_Material provided_
Segment Open
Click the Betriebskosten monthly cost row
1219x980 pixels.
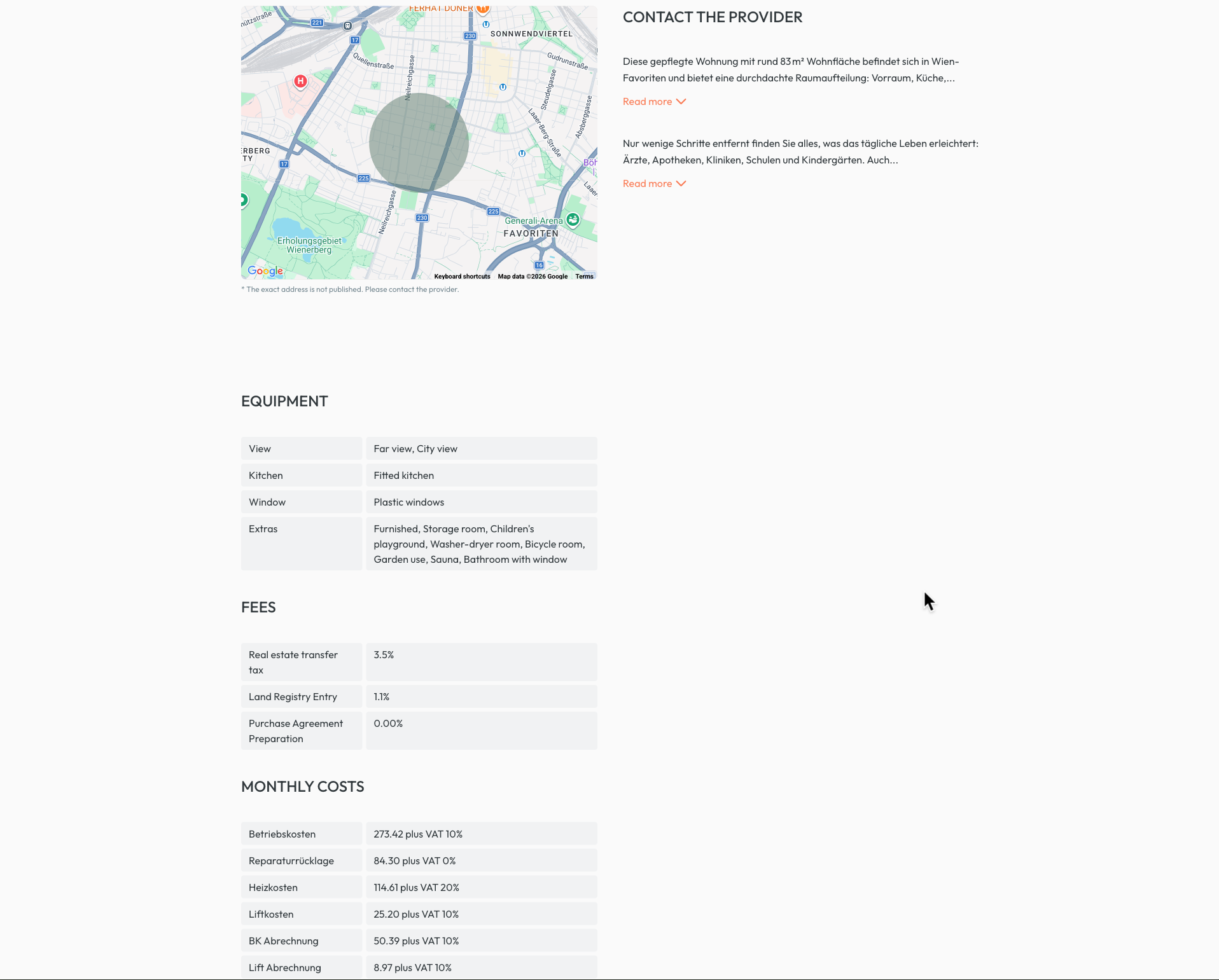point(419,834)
Segment Closed
Segment Open
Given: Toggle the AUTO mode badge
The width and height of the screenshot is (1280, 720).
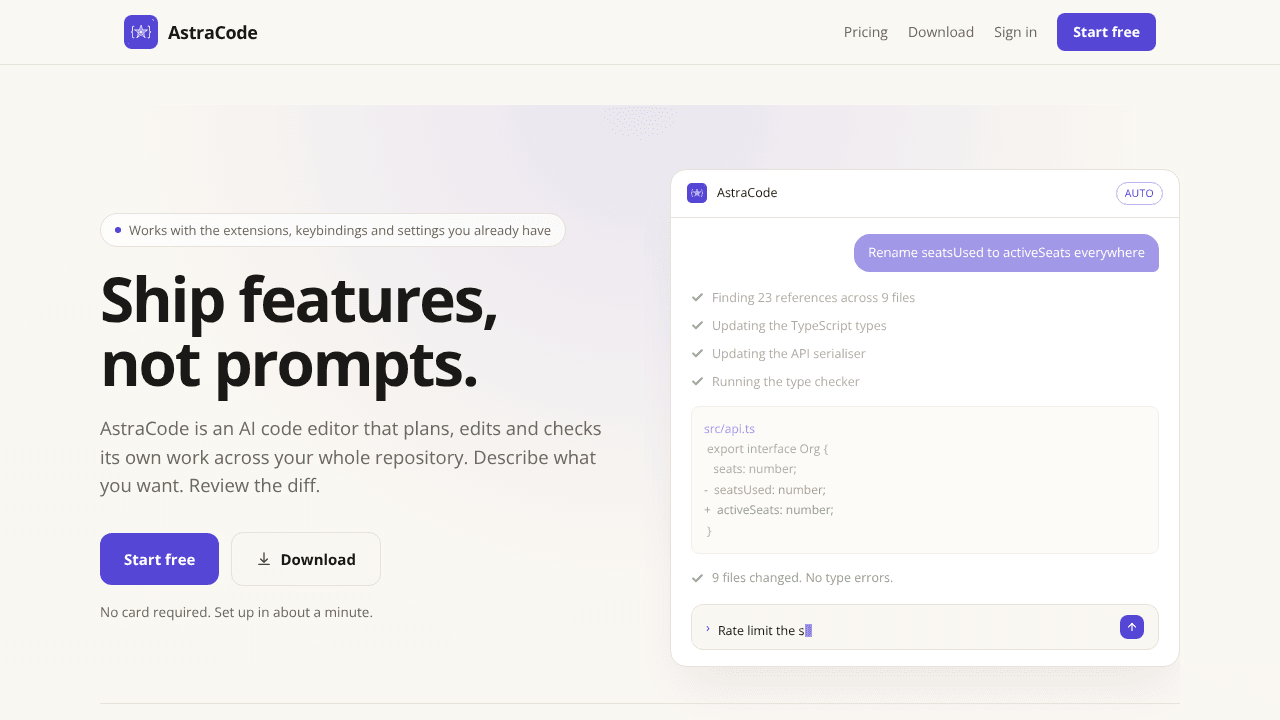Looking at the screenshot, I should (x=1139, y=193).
Segment Closed
Segment Open
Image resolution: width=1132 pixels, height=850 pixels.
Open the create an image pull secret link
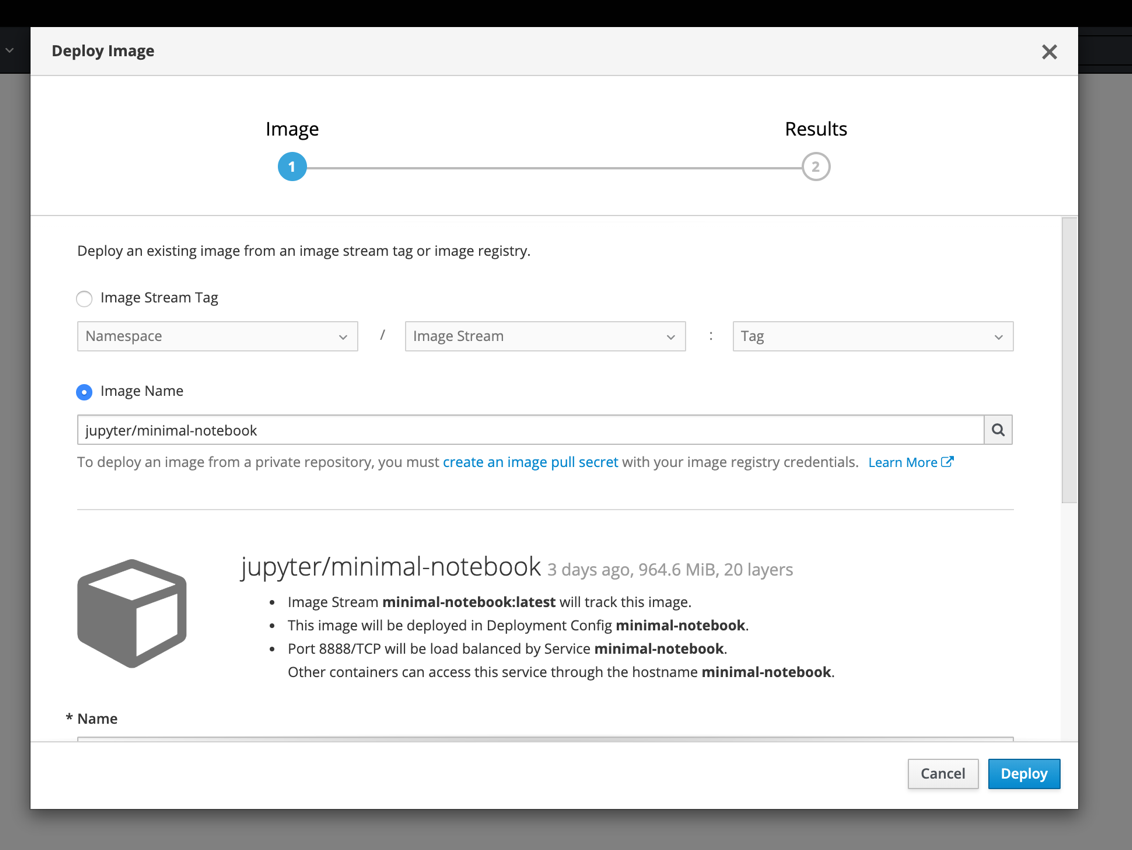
Segment Closed
In the records above, find the line with "Image resolution: width=1132"; write out exactly that line and each one after it, stopping after the line with "Open the create an image pull secret link".

_Problem solution_
Image resolution: width=1132 pixels, height=850 pixels.
Open the create an image pull secret link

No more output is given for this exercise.